▶ _What to work on_
Quote every item below verbatim, omitting the pictures.
···
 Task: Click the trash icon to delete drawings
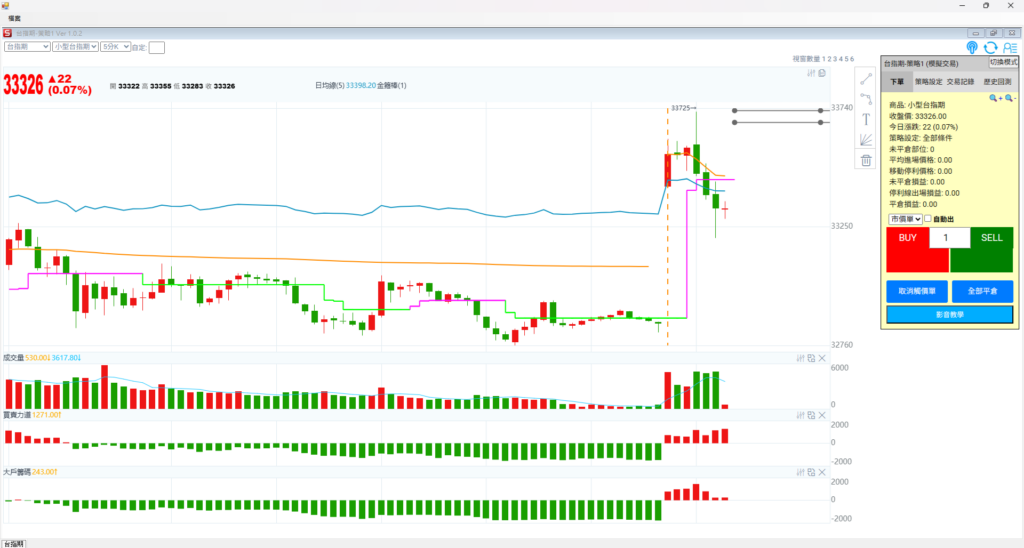pos(866,160)
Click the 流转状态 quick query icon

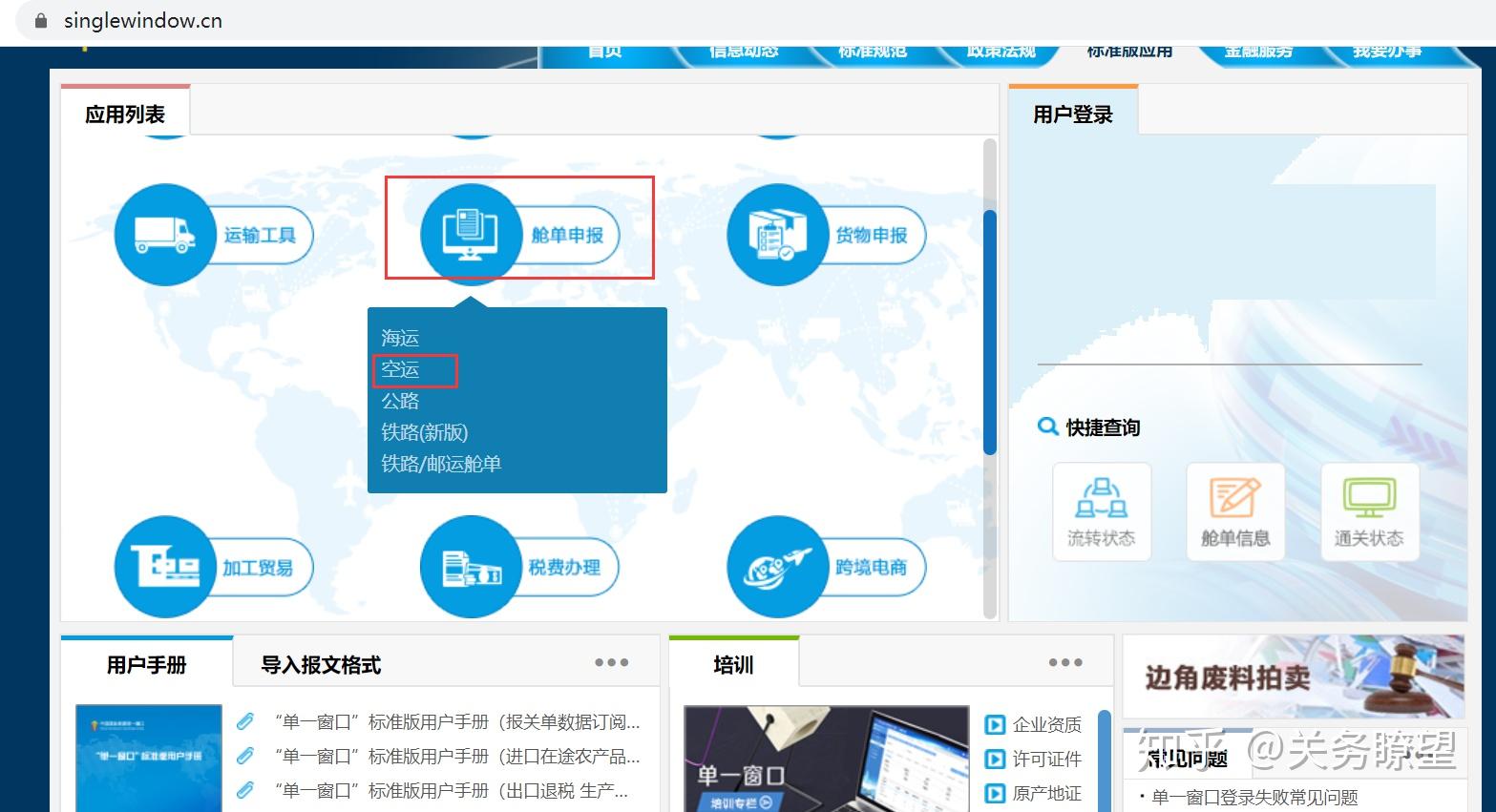(1101, 506)
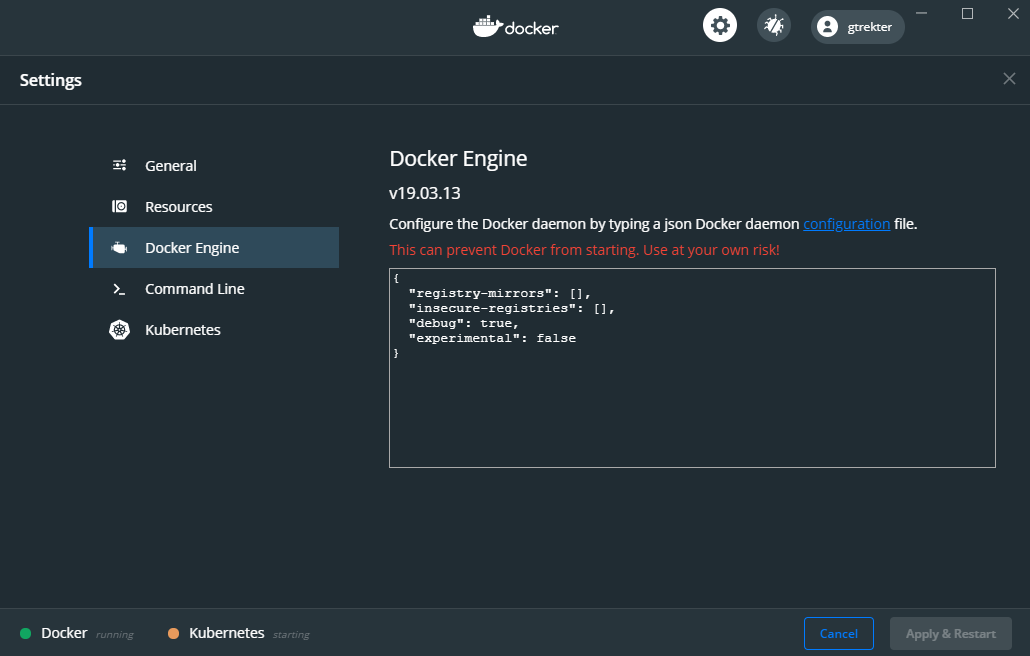Select the Kubernetes settings tab

pyautogui.click(x=183, y=330)

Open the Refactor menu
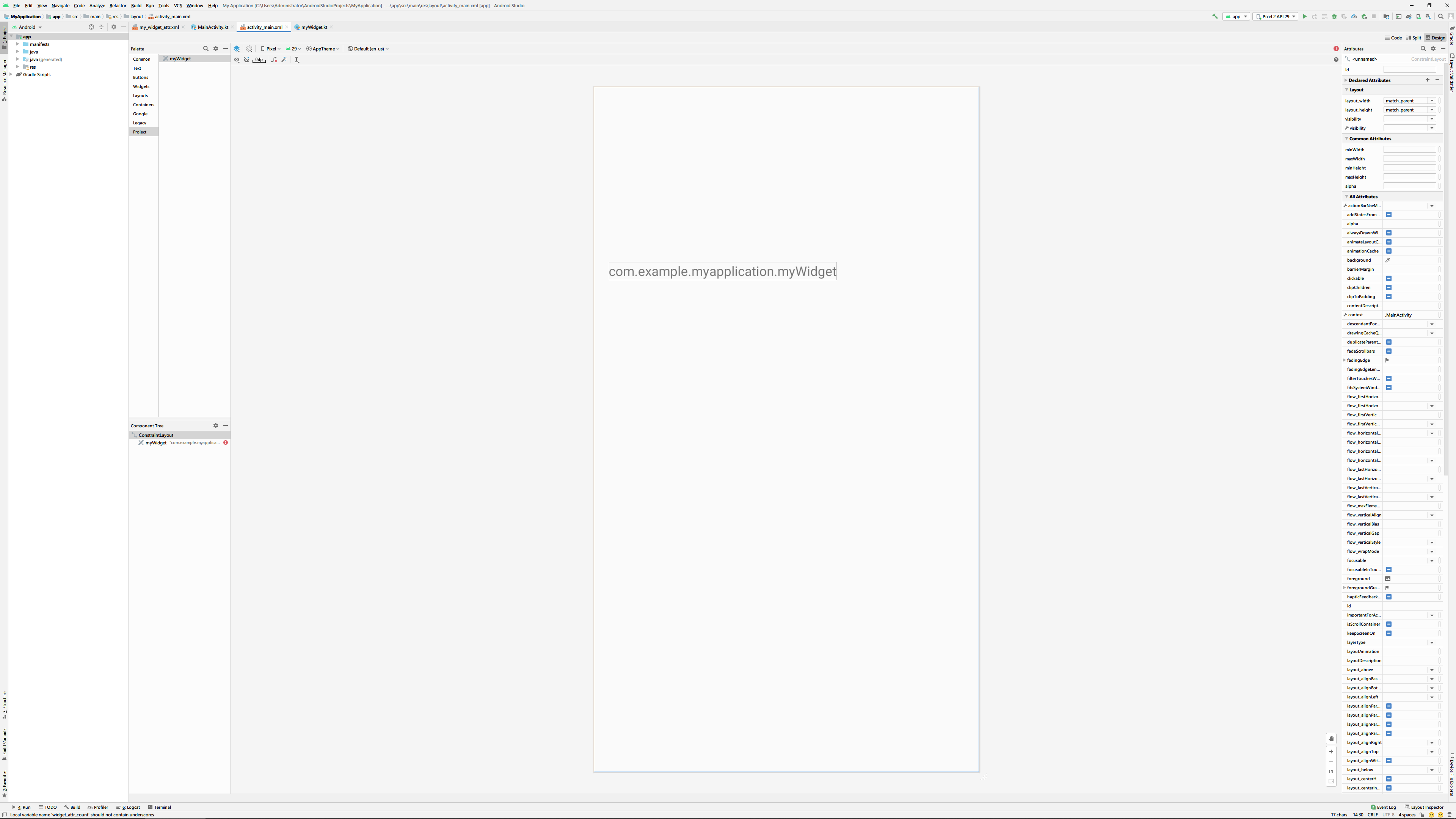point(118,6)
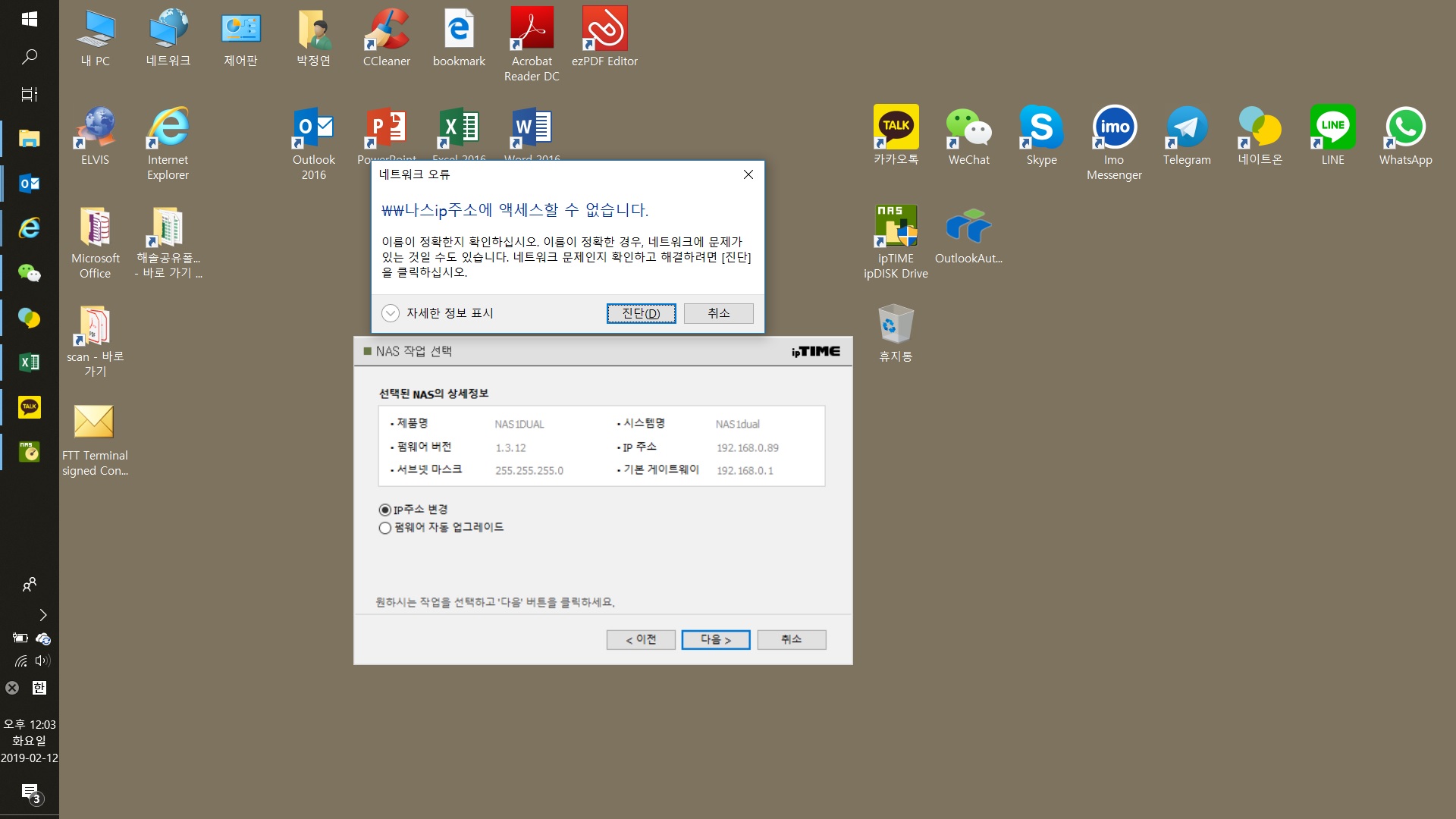Open the Windows Start menu
Screen dimensions: 1456x819
(30, 19)
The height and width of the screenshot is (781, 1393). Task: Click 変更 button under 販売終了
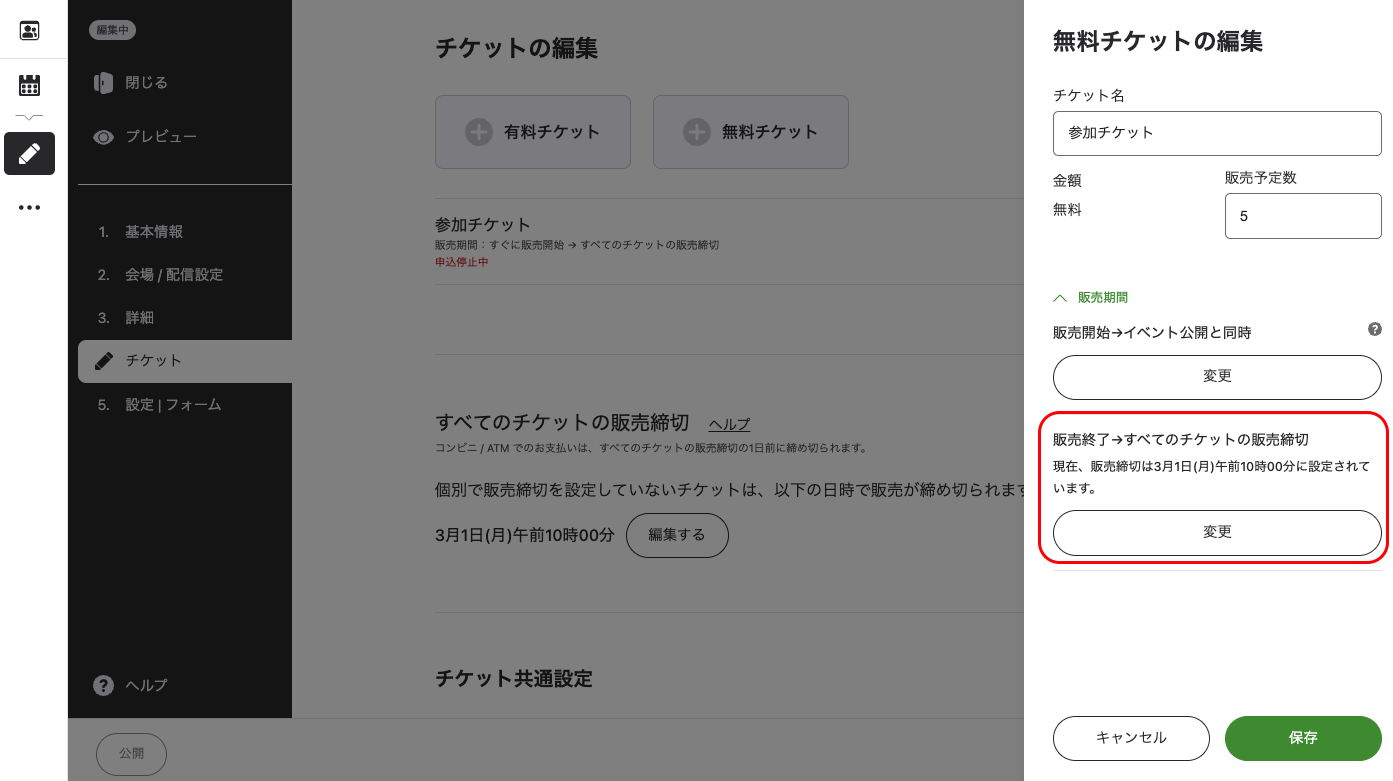click(x=1217, y=533)
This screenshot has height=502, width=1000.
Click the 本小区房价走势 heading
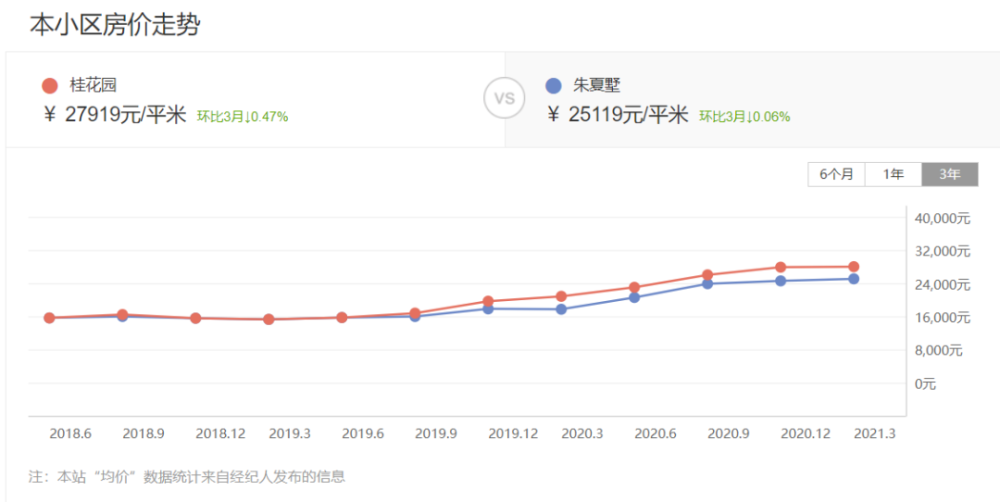pyautogui.click(x=114, y=25)
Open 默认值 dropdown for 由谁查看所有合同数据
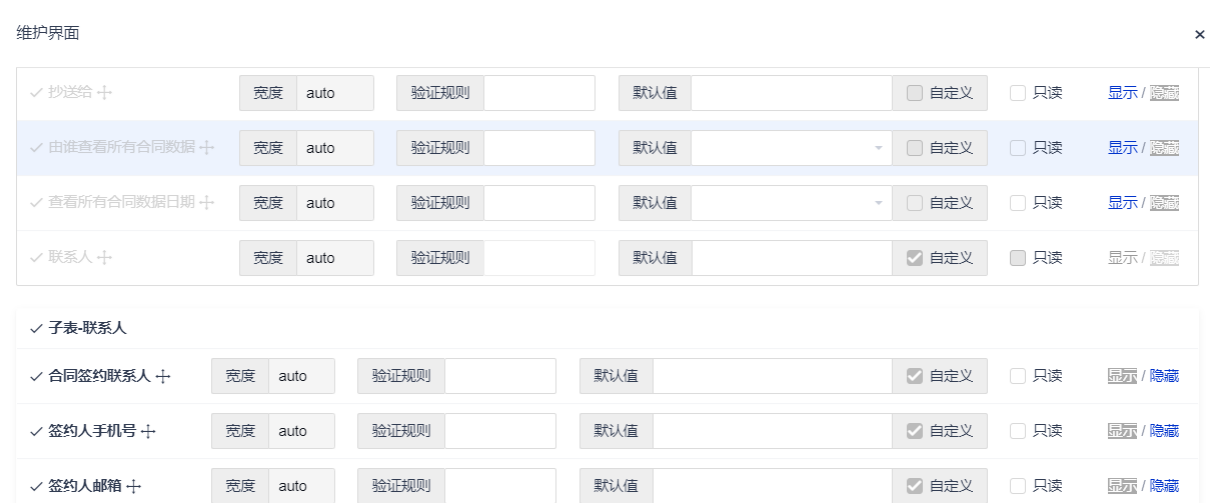The width and height of the screenshot is (1210, 503). (879, 148)
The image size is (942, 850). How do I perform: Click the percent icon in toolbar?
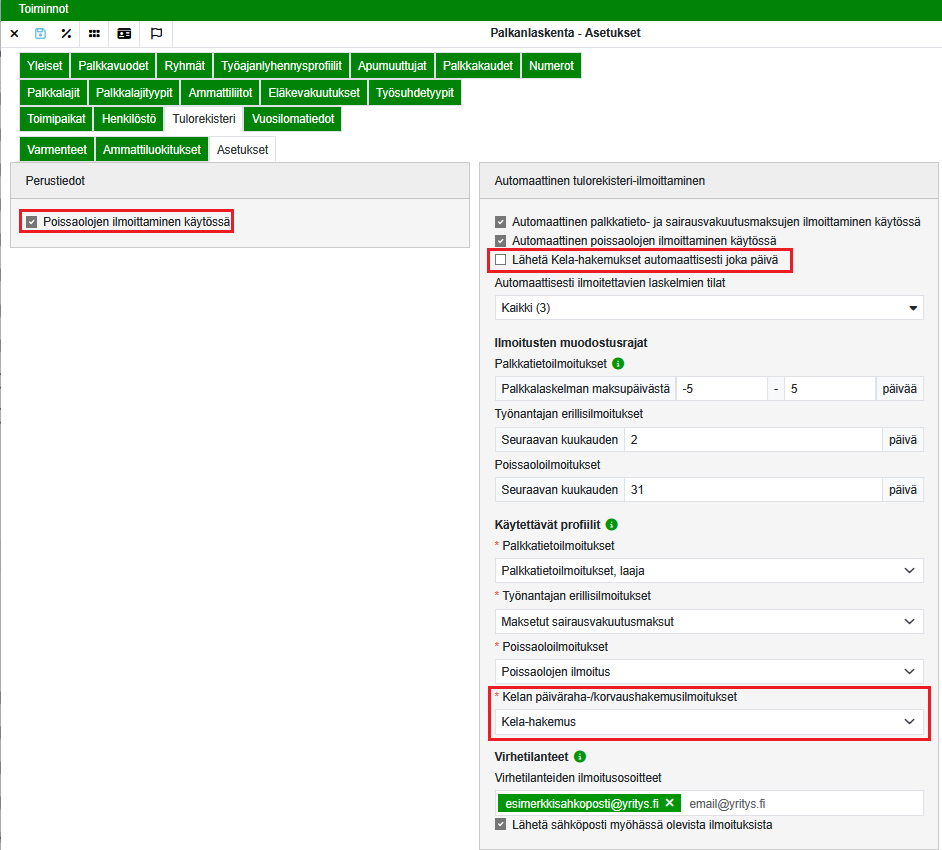click(x=66, y=33)
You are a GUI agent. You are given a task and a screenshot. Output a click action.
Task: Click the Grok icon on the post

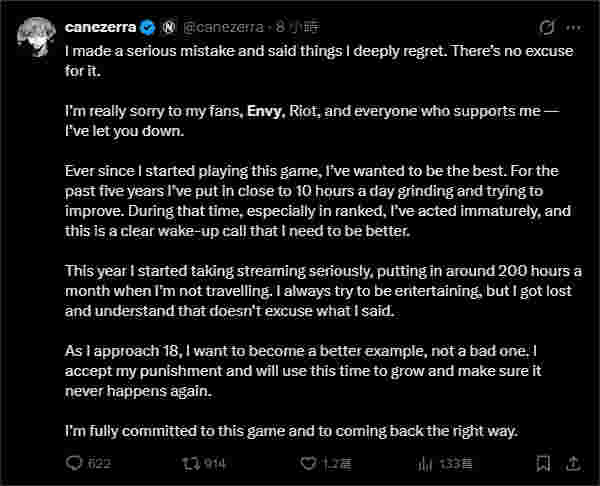pyautogui.click(x=546, y=29)
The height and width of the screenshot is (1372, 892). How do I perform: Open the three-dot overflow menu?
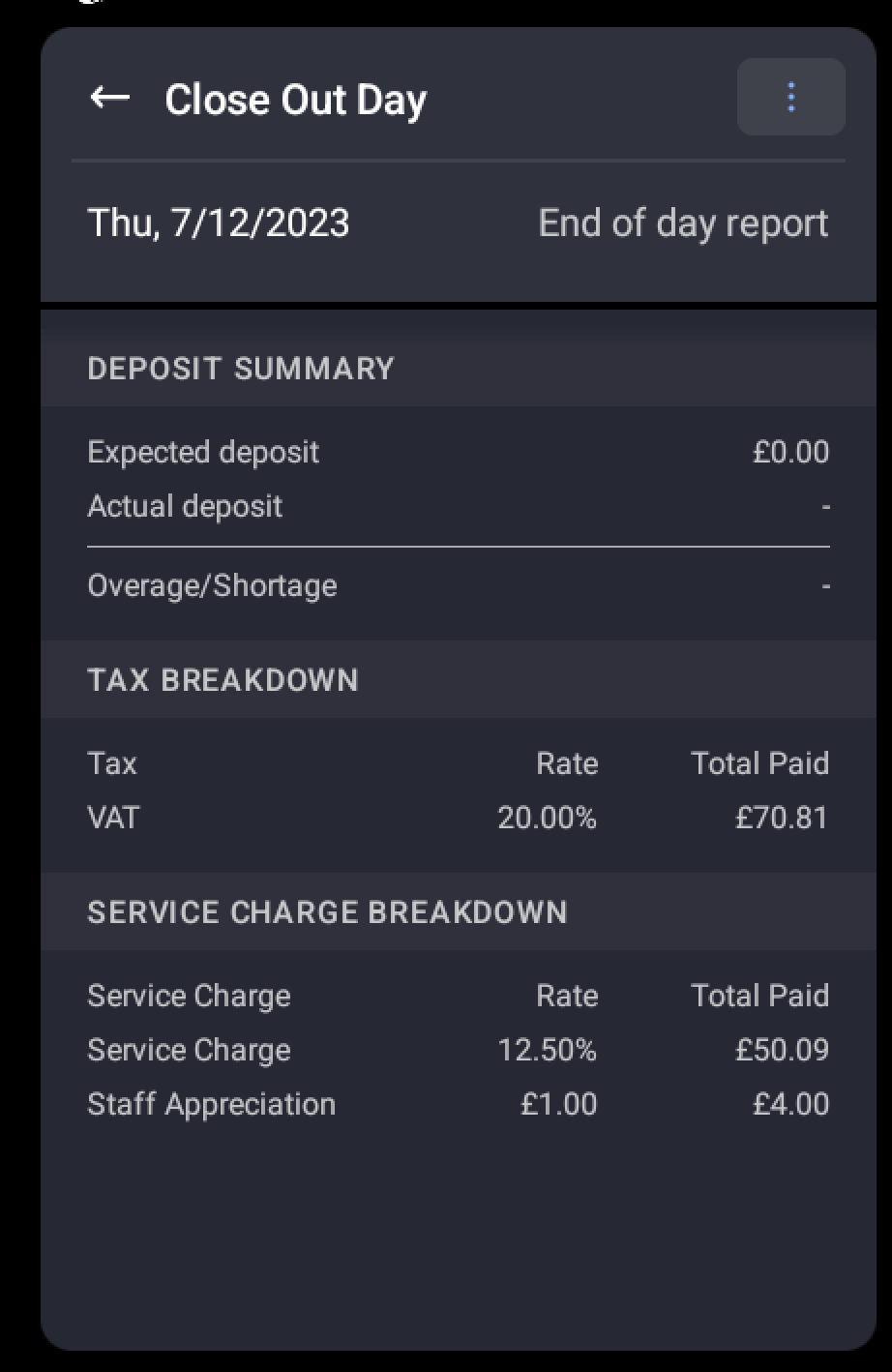tap(790, 97)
···
▶ _Exercise solution_
 Task: Click the trash icon to delete drawings
pos(866,160)
Click the 流转状态 quick query icon

(1101, 506)
Select the Kubernetes settings tab

pyautogui.click(x=183, y=330)

Open the Refactor menu
point(118,6)
Open the Windows Start menu
Screen dimensions: 1456x819
(30, 19)
The height and width of the screenshot is (781, 1393). Task: Click 変更 button under 販売終了
click(x=1217, y=533)
This screenshot has height=502, width=1000.
Click the 本小区房价走势 heading
pyautogui.click(x=114, y=25)
Open 默认值 dropdown for 由谁查看所有合同数据
The width and height of the screenshot is (1210, 503). (879, 148)
The image size is (942, 850). How do I perform: Click the percent icon in toolbar?
click(x=66, y=33)
You are a GUI agent. You are given a task and a screenshot. Output a click action.
Task: Click the Grok icon on the post

pyautogui.click(x=546, y=29)
The height and width of the screenshot is (1372, 892). How do I perform: Open the three-dot overflow menu?
tap(790, 97)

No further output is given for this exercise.